NIP-50 — Search: Support a search field in filters. Implement full-text
search over event content.
Checklist
- WebSocket server accepts connections and parses JSON arrays
- EVENT messages are validated (id + signature) and stored
- OK responses sent for every EVENT (true/false + prefix message)
- REQ creates subscriptions, returns matching events + EOSE
- CLOSE removes subscriptions
- Filter matching handles ids, authors, kinds, #tags, since, until, limit
- Replaceable events (kind 0, 3, 10000-19999) keep only latest per pubkey+kind
- Addressable events (kind 30000-39999) keep only latest per pubkey+kind+d-tag
- Ephemeral events (kind 20000-29999) are broadcast but not stored
- New events broadcast to connections with matching subscriptions
- NIP-11 info document served on HTTP GET with correct Accept header
Common Mistakes
| Mistake | Fix |
|---|---|
| Computing event ID with whitespace in JSON | Use JSON.stringify with no spacer argument — zero whitespace |
| Forgetting to verify signature after ID check | Both checks are mandatory; an event with valid ID but bad sig is invalid |
Applying limit to streaming events |
limit only applies to the initial stored-event query, not real-time |
| Storing ephemeral events (kind 20000-29999) | Ephemeral events must be broadcast only, never persisted |
| Using global subscription IDs | Subscription IDs are scoped per WebSocket connection |
| Not replacing subscription on duplicate REQ ID | A new REQ with the same sub ID must replace the old subscription |
| Missing CORS headers on NIP-11 response | NIP-11 requires Access-Control-Allow-Origin: * and related headers |
| Tag filter matching all tag elements | Only the first value (index 1) of each tag is indexed/matched |
| Returning OK without the machine-readable prefix | Failed OK messages must use prefixes: invalid:, duplicate:, error:, etc. |
| Not handling replaceable event timestamp ties | When created_at is equal, keep the event with the lowest id (lexicographic) |
Quick Reference
| Message | Direction | Format |
|---|---|---|
| EVENT (client) | Client → Relay | ["EVENT", <event>] |
| REQ | Client → Relay | ["REQ", <sub_id>, <filter1>, ...] |
| CLOSE | Client → Relay | ["CLOSE", <sub_id>] |
| EVENT (relay) | Relay → Client | ["EVENT", <sub_id>, <event>] |
| OK | Relay → Client | ["OK", <event_id>, <bool>, <message>] |
| EOSE | Relay → Client | ["EOSE", <sub_id>] |
| CLOSED | Relay → Client | ["CLOSED", <sub_id>, <message>] |
| NOTICE | Relay → Client | ["NOTICE", <message>] |
| AUTH (relay) | Relay → Client | ["AUTH", <challenge>] |
| AUTH (client) | Client → Relay | ["AUTH", <signed-event>] |
| OK Prefix | Meaning |
|---|---|
duplicate: |
Event already stored |
invalid: |
Failed validation (bad id, bad sig, bad format) |
blocked: |
Pubkey or IP is blocked |
rate-limited: |
Too many events |
restricted: |
Not authorized to write |
pow: |
Proof-of-work related |
error: |
Internal relay error |
auth-required: |
Must authenticate first (NIP-42) |
Key Principles
-
Validate everything — Never store an event without verifying both the id (SHA-256 of canonical serialization) and the signature (Schnorr secp256k1).
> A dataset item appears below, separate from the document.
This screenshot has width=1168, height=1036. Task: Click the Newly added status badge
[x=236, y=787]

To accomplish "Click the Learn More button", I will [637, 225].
A relay that skips validation poisons the network.
-
OK is mandatory — Every EVENT from a client MUST receive an OK response, whether accepted or rejected. Silent drops break client retry logic.
-
Subscriptions are per-connection — Never share subscription state across WebSocket connections. Each connection maintains its own subscription map.
-
Kind semantics are non-negotiable — Replaceable events (0, 3, 10000-19999) keep only the latest. Addressable events (30000-39999) key on pubkey+kind+d-tag. Ephemeral events (20000-29999) are never stored. Getting this wrong corrupts user data.
-
Progressive enhancement — Start with NIP-01 only. Add NIPs one at a time, updating
supported_nipsin the NIP-11 info document as you go. A relay that does NIP-01 perfectly is more useful than one that does 10 NIPs poorly.